Todo aquello que instauran los países cuando saben que están en el candelero -como Chile, en su momento- y son miembros por el capital internacional. Pero, no cuando se está en el segundo subsuelo de la economía, como nosotros todavía, y con «golondrinas» que tienen del mejor grano comestible en nuestro vecino Brasil, a tasas fastuosas. La medida no es que no sirvió para nada, que es tan incolora, incomprensible, e inocua sino que sirvió para varias cuestiones: la que nos interesa, para cortar la formación de cierta tendencia creciente, en precios y en volúmenes, que resultaba la mejor figura -la Bolsa- que el mercado argentino podía mostrar al mundo.

Lo cierto es que, a partir de ello, todo fue un desinflarse triste en las órdenes, aterrizando hasta en los $ 15 millones efectivos del viernes, o los también lánguidos $ 17 millones del lunes. Una plaza que está sentada, meditando, en desconcierto y esperando por ver algo que le dé picante al desabrido comienzo del segundo tiempo. El modo de cruzarse tan cerca en las líneas de corte, de toros y de osos, resultaron un híbrido como el de la primera rueda y donde de toro, y de oso, surgió un elefante imposible casi de mover. Entre los «708» y los «713» del Merval, caminando por el alambre de la temida frontera inferior y a la que se había superado -recordemos- con suma agilidad, pasando de largo por los «800» puntos, desde mediados de junio. Si esos indicadores perforan tal piso, acaso habrá que ir perfilando la contracara del mercado del primer semestre.

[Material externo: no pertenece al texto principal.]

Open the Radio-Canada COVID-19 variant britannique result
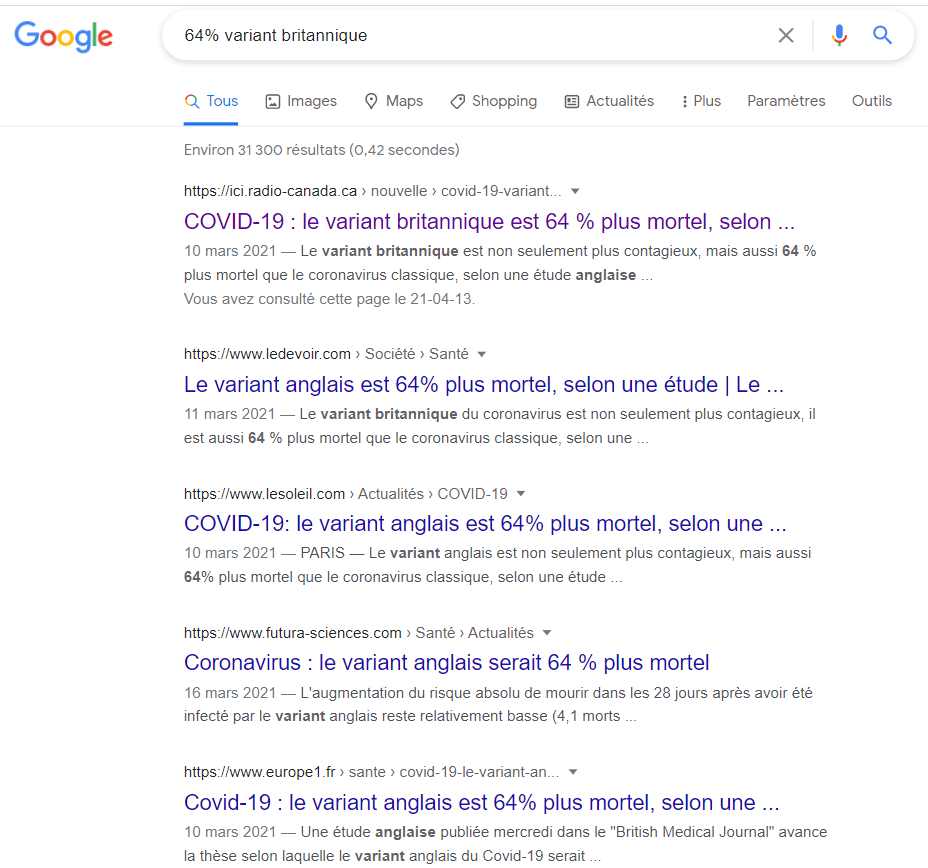 [489, 222]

Y es que si no llegan pronto algunas novedades que siembren algo de entusiasmo, por lo que vendrá, hasta ahora solamente se han tomado medidas efectistas para otros sectores, alejados de lo económico. Y mientras se insista en generar nuevos frentes (apoyados en tonterías tales, como: «Perón nunca fue a la Sociedad Rural») lo que aquí se mostrará en lugar de un plan homogéneo, será una serie de pugnas por cada uno salvar la ropa y el gobierno corriéndolos a todos, con una escoba. Está el controvertido convenio con el FMI, (que Dios quiera, no se pinche en algún punto), y de ahí otro motivo racional por el que puede verse una tendencia tan aplastada a inicios de julio. Pero, se acumulan hechos en una vereda, desnuda la otra, y no se percibe que exista alguna fuerte esperanza, entre diversos sectores del empresariado. Nadie arriesga a bajarle el pulgar a la estrategia, pero aquí importa más que varios se lo suban y -de esos- no se han visto más que en el comentario ante un medio, pero sin ratificarlo en charlas informales. La que vale.